А колония тем временем мирно спала. Никто ничего не услышал. И что совсем уж непонятно — ничего не уловил Шу Дам.
В то, что поблизости болтаются враги, Пророк если и вник, то уже после того, как в колонию принесли тела убитых.
Если он и попытался промыслить врагов, то о результатах говорить не стал. Зато Шу Дам велел срочно вооружаться.
Этот фрагмент истории я заставил Говоркова повторить трижды, потому что ровным счетом ничего не понимал. Восстановившийся Пророк чует врага за тысячу метров. А человеческую смерть — за десяток километров. И промысливает варианты будущего не хуже опытного Логика-Интуитива.
Вооружаться… Так поступил бы я. Сейчас, когда мой Дар — на зачаточном уровне.
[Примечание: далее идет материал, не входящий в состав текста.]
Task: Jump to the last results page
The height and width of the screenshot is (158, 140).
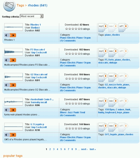Action: (93, 149)
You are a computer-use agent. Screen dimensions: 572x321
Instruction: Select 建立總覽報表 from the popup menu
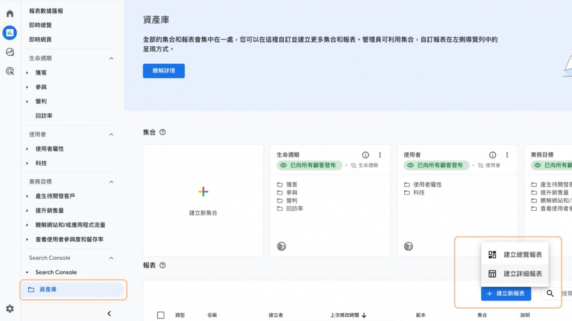515,254
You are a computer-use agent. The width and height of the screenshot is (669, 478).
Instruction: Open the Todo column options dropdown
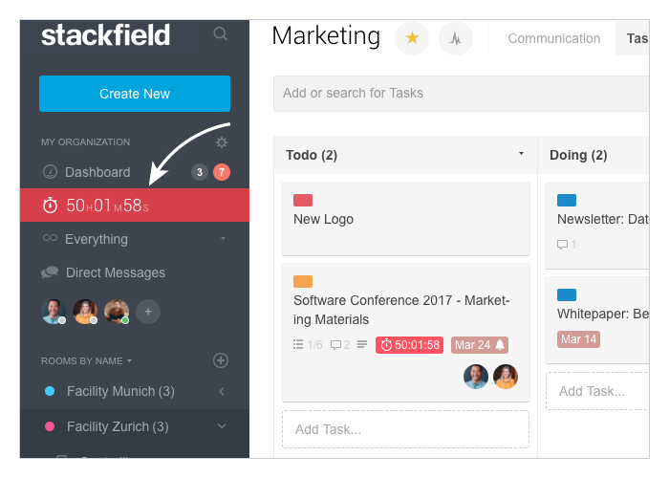coord(521,154)
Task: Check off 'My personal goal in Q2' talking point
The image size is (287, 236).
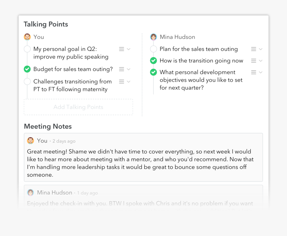Action: click(x=27, y=49)
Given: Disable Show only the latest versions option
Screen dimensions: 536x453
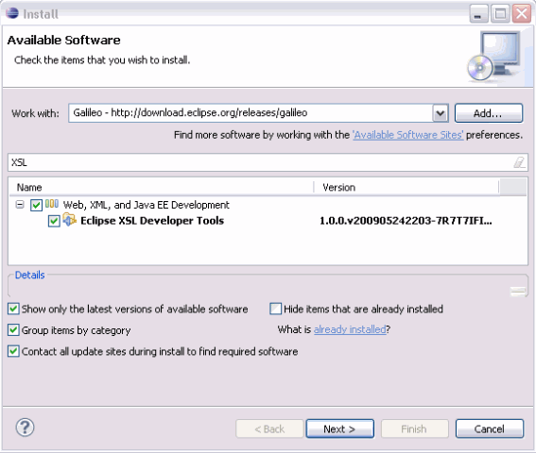Looking at the screenshot, I should 13,309.
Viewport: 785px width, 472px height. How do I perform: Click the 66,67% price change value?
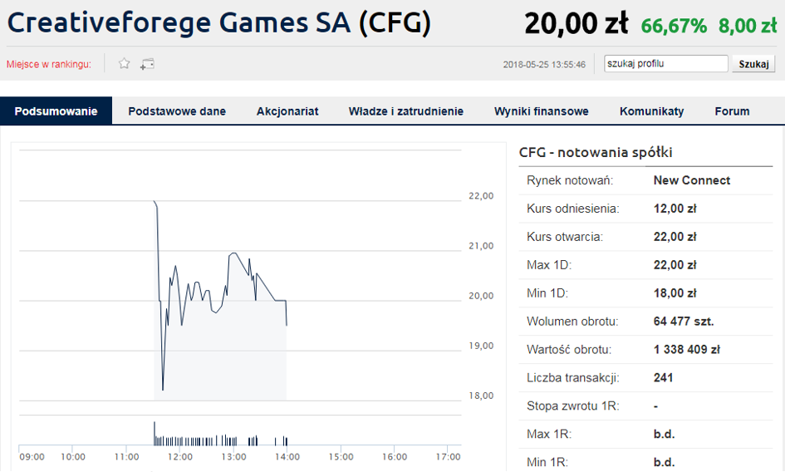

Да и вообще я с людьми пока — не очень. А вот Пророк… Он стадо бегущих от пожара бизонов способен повернуть вспять — прямо в огонь, а с людьми ему даже проще, чем с животными. На кой ему огнестрельное оружие? Восстановившийся же Пророк — это не просто тяжелая артиллерия. Это абсолютное оружие.
Так или иначе, но за оставшееся время колонисты сделать ружья не успели. Не тот уровень технологии. Отлили пару пушек из сырого железа.
Зато возвели частокол, наделали арбалетов и прочих механических орудий.